Sabal lougheediana
- Conservation status: Critically Endangered (IUCN 3.1)

Scientific classification
- Kingdom: Plantae
- Clade: Embryophytes
- Clade: Tracheophytes
- Clade: Angiosperms
- Clade: Monocots
- Clade: Commelinids
- Order: Arecales
- Family: Arecaceae
- Genus: Sabal
- Species: S. lougheediana
- Binomial name: Sabal lougheediana M.P.Griff. & Coolen

= Sabal lougheediana =

- Genus: Sabal
- Species: lougheediana
- Authority: M.P.Griff. & Coolen
- Conservation status: CR

Critically endangered species of palm

Sabal lougheediana, the Bonaire palm (Papiamento: Palma di Boneiru or kabana, Dutch: Bonairepalm or kabana) is a species of palm in the genus Sabal. This species is endemic to Bonaire and was first described in 2019 by Griffith and Coolen. Previously, the Bonaire palm was classified in 2012 as Sabal causiarum and in 2017 as Sabal antillensis. However, genomic research has shown that the Bonaire palm is atypical and unique of its kind.

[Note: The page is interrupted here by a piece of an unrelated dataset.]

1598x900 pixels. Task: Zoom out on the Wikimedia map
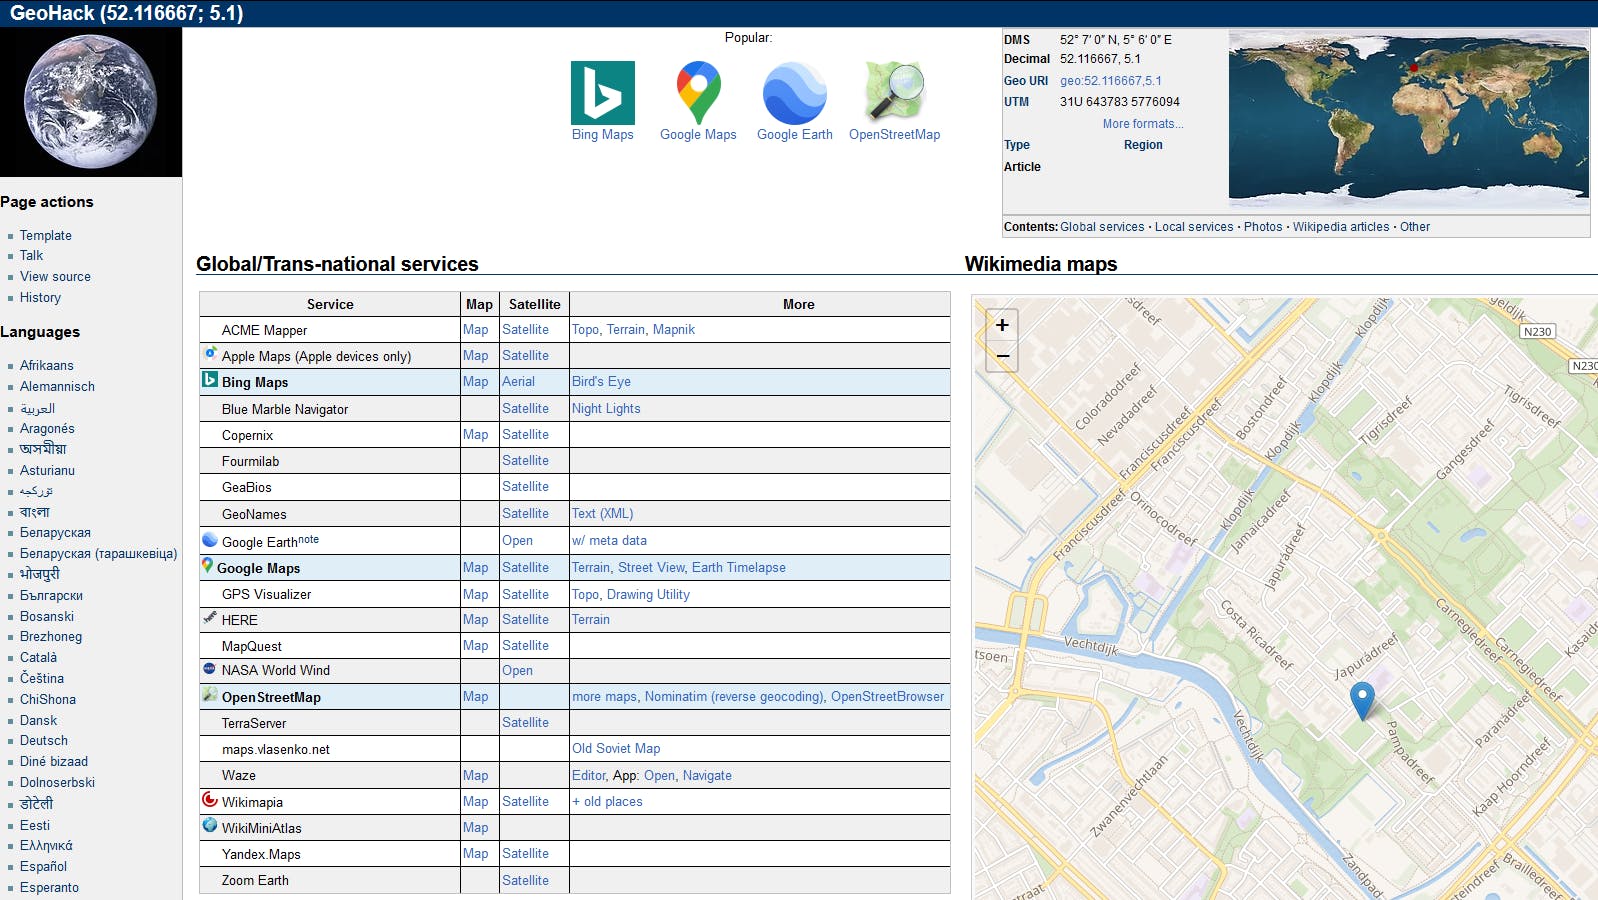[x=1002, y=357]
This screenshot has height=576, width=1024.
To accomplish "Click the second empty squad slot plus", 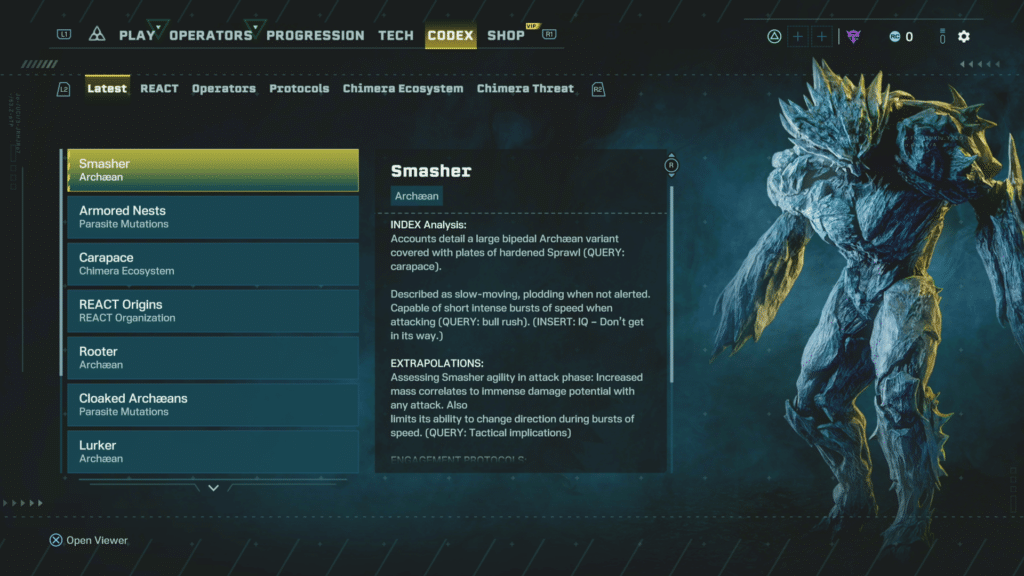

The species is characterized by a compact crown of leaves, upright leaf segments, prominent leaf scars, and often vascularized fiber bundles in the cross-section of the leaves.

The species is critically endangered; a very small population exists in the Bonairean landscape, consisting of 24 mature palms (2021). These palms are located west of Lac Bay in the Lima area, just north of the Cargill salt flats. Plans are underway to develop this area for ecotourism and to establish it as a protected park under the name Sabal Palm Park. In 2012, a fence was built around some or all of these palms to protect them from free-roaming goats.

In October 2021, 330 seedlings were planted on Klein Bonaire at the initiative of STINAPA Bonaire in collaboration with Bonaire National Marine Park.